So my students have been a bit slammed with tests the last few weeks. Last week, my students asked me if we could just watch Spongebob instead of having math class one day. I asked the natural follow-up — “What mathematical questions can we ask about Spongebob?”
They had a bunch of absurd ideas, but after a bit of research I settled on one — how many Krabby Patties does Mr. Krabs sell over the course of the show?
Side note: I’ve been working hard to find ways for students to authentically practice explaining their reasoning and critiquing the reasoning of others. I’ve found that an important way to make this accessible for all students is to find problems where the mathematical skills are a step down from our content (Algebra I), but the reasoning still provides significant challenges.
I found a fun episode to show about 4 minutes of — it was Season 2, Episode 16, free on Amazon Prime, about opening the Krusty Krab 24 hours a day. That was a pretty good hook, and they bought into figuring out how many Krabby Patties were sold. I then gave them this information:
(the last one is fake because I didn’t feel like watching all the episodes, but there were a ton of Krabby Patties sold in the first episode (the attack of the anchovies, until Spongebob saves the day with his hydrodynamic spatula) and none of the kids batted an eye — I think these numbers are pretty reasonable)
Anyway, this is some really interesting information to put in front of kids. Lots of opportunities to attend to precision with the number of episodes — first, you better notice that seasons 6-8 are longer, that season 9 is ongoing, and that there is the implication of a tenth season. Then, the Krabby Patty data provokes some great questions. Is that first episode an outlier, to be ignored? (My students seemed to agree that it was not — there are plenty of episodes where an outlandish number of Krabby Patties are sold.) Are those five episodes representative of the whole series? (Mixed opinions here.) On top of that there’s sampling, and proportional reasoning, as well as the numerical literacy to know what this all means.
Anyway, I let kids go for a bit. Some dove in, others spun their wheels a bit. I pulled the whole class back to let them ask questions — either clarifying questions or more information they wanted. Each class went a different direction here, and it leads to a lot of authentic conversation about what these numbers mean. Then I released them to work through it on their own, and explain their reasoning so someone else could understand it. This time, almost everyone was engaged and producing some quality thinking.
Getting meta: This approach helps to solve some things I hate about my instruction of a few months ago. I tried to teach explanation by having kids write sentences to justify answers to word problems, mostly randomly based on when I thought it was necessary — more or less learning justification via obedience. Maybe not terrible, but I think there’s lots of room to grow here.

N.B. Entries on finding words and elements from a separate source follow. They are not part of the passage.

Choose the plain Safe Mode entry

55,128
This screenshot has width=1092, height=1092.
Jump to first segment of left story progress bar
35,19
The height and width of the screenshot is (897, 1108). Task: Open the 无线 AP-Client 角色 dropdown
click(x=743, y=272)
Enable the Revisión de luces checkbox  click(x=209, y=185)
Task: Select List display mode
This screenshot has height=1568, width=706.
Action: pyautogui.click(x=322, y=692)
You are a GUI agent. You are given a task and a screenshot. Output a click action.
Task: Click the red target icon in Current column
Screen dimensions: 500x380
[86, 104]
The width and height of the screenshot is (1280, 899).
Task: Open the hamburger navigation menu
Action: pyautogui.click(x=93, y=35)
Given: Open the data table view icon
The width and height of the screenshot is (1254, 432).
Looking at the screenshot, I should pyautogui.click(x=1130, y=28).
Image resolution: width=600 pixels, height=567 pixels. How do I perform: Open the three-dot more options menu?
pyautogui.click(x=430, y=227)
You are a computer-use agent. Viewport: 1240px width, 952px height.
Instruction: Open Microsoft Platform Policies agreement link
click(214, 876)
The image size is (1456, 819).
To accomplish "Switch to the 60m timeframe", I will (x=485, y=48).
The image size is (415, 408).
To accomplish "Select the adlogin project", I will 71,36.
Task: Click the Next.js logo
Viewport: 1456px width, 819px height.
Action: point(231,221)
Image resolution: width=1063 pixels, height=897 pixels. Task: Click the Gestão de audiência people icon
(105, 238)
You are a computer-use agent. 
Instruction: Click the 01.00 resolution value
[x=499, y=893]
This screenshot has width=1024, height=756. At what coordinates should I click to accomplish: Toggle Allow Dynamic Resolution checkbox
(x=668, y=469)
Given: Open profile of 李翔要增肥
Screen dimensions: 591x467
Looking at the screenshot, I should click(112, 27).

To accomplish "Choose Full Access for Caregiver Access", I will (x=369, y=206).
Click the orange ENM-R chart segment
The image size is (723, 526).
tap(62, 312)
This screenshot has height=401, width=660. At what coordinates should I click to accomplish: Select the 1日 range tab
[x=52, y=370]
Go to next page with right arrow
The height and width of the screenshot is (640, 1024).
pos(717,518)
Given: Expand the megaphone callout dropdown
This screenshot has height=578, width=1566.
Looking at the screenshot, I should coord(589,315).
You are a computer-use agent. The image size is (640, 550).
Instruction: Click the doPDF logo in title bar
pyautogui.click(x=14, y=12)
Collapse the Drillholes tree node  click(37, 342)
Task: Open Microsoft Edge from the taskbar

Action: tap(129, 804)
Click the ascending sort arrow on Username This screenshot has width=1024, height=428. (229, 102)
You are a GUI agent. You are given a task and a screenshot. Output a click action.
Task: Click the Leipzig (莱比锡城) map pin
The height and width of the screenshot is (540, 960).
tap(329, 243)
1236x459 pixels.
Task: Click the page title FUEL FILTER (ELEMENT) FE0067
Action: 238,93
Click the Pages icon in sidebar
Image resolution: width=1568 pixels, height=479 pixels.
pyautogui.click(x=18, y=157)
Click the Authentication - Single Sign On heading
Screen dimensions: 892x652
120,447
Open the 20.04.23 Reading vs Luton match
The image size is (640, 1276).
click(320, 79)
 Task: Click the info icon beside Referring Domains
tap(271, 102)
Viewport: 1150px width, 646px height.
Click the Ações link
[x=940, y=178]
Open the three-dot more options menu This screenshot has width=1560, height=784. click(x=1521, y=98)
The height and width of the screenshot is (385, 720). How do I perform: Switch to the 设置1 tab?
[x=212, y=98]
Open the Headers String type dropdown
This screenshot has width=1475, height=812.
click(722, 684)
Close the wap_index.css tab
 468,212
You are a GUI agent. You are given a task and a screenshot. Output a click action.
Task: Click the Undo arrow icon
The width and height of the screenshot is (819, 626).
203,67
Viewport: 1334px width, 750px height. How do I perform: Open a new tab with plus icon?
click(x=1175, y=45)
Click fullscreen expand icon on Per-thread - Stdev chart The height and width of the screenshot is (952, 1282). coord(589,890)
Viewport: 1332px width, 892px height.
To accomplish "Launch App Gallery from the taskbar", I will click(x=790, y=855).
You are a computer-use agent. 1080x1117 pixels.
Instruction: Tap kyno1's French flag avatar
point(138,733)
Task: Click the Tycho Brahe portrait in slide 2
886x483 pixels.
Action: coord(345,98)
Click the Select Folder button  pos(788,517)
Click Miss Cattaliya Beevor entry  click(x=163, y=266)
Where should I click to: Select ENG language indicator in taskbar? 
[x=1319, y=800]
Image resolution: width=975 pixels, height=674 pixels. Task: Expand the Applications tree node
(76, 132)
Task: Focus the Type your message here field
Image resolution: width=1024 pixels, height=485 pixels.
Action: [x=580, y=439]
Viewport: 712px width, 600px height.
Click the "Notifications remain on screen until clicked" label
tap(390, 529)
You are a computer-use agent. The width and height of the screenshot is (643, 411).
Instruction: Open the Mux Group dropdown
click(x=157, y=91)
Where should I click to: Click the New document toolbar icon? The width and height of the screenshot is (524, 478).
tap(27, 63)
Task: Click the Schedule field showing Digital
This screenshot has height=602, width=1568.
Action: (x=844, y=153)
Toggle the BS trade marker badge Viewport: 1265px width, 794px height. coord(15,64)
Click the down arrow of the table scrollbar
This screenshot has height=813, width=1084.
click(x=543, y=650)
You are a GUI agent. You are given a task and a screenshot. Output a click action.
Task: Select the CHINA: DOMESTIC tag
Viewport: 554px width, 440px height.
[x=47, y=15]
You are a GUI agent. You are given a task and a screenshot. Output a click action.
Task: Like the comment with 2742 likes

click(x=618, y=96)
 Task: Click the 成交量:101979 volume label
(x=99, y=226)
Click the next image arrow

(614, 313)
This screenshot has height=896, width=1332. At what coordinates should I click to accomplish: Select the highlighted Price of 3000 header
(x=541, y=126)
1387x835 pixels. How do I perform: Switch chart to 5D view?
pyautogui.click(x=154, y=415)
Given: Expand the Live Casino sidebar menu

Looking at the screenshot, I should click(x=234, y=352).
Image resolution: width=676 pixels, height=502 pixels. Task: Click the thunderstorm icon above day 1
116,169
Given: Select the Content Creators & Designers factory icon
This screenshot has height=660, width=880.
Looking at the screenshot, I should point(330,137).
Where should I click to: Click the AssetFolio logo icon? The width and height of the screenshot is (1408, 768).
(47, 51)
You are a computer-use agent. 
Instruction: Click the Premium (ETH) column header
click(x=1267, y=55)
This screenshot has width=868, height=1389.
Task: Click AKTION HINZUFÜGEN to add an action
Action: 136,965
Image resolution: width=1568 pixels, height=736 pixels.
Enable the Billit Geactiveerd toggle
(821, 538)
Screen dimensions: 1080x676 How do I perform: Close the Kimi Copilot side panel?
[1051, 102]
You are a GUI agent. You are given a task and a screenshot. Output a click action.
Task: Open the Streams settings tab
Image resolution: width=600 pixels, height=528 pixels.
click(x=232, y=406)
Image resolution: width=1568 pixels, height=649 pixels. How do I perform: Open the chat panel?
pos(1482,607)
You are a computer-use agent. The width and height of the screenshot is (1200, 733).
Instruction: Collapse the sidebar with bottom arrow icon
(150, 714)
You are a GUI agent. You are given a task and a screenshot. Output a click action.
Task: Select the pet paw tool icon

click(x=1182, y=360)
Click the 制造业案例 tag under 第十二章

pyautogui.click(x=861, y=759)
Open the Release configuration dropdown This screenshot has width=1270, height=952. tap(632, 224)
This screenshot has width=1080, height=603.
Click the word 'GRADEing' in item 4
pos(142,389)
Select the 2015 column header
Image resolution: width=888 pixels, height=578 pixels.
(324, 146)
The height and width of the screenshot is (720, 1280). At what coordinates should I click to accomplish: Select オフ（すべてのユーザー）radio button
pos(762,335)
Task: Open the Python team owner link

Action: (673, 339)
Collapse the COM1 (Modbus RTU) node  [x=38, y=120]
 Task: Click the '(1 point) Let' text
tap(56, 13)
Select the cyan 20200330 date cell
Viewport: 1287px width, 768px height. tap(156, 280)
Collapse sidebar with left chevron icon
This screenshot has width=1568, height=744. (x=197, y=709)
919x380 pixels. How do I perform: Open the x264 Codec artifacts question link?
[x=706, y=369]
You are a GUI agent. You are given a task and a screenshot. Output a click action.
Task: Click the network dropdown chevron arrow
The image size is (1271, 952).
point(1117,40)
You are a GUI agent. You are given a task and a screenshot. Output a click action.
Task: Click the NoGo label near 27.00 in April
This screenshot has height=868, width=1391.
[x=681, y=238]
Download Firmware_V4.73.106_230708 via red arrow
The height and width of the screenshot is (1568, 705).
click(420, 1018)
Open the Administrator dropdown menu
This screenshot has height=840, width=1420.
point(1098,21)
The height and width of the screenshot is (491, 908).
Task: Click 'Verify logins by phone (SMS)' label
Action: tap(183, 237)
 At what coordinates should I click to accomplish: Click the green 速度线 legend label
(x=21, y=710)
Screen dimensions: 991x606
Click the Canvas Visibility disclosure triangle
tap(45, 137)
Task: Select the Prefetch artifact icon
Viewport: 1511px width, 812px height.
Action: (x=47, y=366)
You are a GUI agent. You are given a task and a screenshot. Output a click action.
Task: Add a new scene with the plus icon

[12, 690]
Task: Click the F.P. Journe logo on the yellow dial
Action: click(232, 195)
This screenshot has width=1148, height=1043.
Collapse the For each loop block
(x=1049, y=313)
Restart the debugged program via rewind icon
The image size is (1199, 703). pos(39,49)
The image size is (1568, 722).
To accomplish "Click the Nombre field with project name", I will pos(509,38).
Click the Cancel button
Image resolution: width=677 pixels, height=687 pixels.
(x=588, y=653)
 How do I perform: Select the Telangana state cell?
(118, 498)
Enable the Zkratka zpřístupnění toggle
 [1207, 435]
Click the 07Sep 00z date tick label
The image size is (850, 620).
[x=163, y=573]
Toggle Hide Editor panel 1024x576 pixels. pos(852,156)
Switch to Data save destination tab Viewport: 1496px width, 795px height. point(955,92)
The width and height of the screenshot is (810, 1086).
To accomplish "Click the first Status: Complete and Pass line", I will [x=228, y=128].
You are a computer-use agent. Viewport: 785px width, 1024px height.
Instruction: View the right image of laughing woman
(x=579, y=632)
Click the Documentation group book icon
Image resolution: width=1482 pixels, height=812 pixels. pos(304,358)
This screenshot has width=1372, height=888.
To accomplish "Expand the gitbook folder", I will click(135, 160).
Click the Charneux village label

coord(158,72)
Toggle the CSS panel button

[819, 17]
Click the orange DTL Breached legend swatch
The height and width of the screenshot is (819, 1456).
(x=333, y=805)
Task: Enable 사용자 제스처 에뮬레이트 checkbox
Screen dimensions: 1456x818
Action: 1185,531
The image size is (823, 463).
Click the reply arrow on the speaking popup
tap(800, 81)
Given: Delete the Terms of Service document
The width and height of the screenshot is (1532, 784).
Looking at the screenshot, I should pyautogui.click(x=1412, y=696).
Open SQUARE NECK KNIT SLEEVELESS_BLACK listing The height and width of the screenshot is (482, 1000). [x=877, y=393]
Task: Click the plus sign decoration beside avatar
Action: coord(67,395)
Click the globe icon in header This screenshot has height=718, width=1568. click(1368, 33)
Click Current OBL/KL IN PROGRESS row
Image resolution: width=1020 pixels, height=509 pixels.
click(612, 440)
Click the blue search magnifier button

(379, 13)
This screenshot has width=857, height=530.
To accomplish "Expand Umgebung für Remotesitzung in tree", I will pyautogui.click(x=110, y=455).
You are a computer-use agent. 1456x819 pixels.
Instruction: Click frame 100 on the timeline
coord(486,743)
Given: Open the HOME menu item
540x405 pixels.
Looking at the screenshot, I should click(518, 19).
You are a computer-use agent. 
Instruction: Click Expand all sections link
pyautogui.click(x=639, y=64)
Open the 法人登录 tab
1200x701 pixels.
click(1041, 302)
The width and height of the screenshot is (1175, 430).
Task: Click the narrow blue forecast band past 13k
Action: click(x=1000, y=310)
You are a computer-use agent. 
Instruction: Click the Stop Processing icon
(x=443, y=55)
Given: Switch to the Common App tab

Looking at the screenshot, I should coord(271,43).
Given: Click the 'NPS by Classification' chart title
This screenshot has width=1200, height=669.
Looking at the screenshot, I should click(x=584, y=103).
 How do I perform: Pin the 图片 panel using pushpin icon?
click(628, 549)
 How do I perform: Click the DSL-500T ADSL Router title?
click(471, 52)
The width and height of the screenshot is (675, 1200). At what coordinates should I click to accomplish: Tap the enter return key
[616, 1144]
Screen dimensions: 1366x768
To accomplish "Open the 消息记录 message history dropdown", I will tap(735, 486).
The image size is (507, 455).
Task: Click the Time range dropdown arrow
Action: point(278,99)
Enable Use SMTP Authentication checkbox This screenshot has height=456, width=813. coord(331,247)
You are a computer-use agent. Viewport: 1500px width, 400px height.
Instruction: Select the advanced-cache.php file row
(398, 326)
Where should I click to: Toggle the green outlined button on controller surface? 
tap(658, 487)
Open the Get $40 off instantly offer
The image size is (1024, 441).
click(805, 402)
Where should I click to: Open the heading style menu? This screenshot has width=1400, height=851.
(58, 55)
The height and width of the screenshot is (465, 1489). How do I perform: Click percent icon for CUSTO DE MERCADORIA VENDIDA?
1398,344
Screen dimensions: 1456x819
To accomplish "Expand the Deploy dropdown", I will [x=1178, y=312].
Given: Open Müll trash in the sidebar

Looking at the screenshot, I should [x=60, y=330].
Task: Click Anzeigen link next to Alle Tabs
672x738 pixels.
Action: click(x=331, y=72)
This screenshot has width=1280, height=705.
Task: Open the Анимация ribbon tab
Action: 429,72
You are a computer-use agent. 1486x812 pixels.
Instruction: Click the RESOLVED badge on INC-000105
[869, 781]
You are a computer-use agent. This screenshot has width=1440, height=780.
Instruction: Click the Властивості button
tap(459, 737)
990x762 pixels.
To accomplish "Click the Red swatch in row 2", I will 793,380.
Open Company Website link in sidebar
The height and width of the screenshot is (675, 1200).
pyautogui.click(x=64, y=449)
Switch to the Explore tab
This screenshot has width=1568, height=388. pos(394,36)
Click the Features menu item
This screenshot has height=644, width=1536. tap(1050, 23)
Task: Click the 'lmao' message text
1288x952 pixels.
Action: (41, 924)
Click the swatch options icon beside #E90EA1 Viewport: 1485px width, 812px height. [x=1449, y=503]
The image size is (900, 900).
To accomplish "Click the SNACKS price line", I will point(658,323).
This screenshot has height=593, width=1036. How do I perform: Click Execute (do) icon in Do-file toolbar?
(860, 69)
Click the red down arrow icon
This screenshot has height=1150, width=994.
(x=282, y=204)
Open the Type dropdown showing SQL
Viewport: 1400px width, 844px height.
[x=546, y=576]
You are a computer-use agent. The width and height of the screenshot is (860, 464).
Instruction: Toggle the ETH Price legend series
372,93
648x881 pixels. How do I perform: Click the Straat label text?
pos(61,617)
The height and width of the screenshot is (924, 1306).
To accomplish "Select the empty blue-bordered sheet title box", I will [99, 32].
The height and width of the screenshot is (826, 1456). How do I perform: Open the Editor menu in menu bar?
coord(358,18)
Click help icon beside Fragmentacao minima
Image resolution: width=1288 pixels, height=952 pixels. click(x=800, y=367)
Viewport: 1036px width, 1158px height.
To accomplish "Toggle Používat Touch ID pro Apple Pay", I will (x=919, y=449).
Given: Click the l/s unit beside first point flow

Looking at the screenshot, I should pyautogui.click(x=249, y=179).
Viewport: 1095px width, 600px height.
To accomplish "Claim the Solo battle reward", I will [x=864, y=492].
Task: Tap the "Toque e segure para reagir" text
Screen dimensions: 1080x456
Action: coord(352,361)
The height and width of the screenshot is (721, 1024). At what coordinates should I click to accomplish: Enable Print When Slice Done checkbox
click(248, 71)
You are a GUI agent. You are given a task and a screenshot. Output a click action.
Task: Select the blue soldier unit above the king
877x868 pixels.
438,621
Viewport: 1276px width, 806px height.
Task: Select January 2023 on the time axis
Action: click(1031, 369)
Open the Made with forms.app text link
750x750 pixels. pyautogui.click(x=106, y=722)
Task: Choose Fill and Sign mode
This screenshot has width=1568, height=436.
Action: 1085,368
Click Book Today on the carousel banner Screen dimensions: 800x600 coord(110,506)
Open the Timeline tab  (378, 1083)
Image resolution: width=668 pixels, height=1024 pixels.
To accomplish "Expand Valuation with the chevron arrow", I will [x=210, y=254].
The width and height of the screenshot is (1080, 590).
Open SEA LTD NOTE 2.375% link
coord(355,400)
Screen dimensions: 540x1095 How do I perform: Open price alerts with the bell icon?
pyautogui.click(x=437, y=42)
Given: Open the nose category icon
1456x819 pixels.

I love this problem because it seems to naturally beg for explanation. What did you use for your number of episodes? Did you give an exact number? Did you round? Did you give a range? What did you do with that 10,000? Why? These are natural questions that come up in this problem, and the explanation is so much more authentic than the standard quadratic word problem about a garden and a walkway. I also think it’s critical that, for this problem, what I’m really teaching is justification — the mathematics is more accessible because that’s not the point, the point is that they can justify the decisions they made.
Giving feedback: I’ve been trying to develop a rubric for problems like these, and I mostly hate every version I’ve used. In the current iteration, there are four parts, each graded on a 0-2 scale:
- Did you understand the problem, and persevere if you got stuck?
- Did you show your work so that someone else could understand it?
- Does your answer make sense?
- Did you provide a logical justification for how you found your answer?
I have students grade each others’ work based on this rubric, without an answer key — it’s their job to say if the work is legible and logical to them, and to evaluate that person’s approach, even if it’s different than their own. This feedback isn’t perfect, but it promotes deeper thinking during grading, and makes the feedback on neatness and logic much more authentic.
The piece I’ve been trying to emphasize is the difference between showing your work and explaining your work. They’re two different parts of the problem solving process — the how you came to your answer, and the why you chose that approach, and you know it makes sense. This problem requires both calculation (the how), and significant decision making on what calculations to use (the why). I hope my students are taking from my classes new ideas on the significance of these skills, and how they might look in practice.
Oh, and somehow none of the classes complained about turning Spongebob off in the middle of the episode. I think that was the most amazing part of this lesson.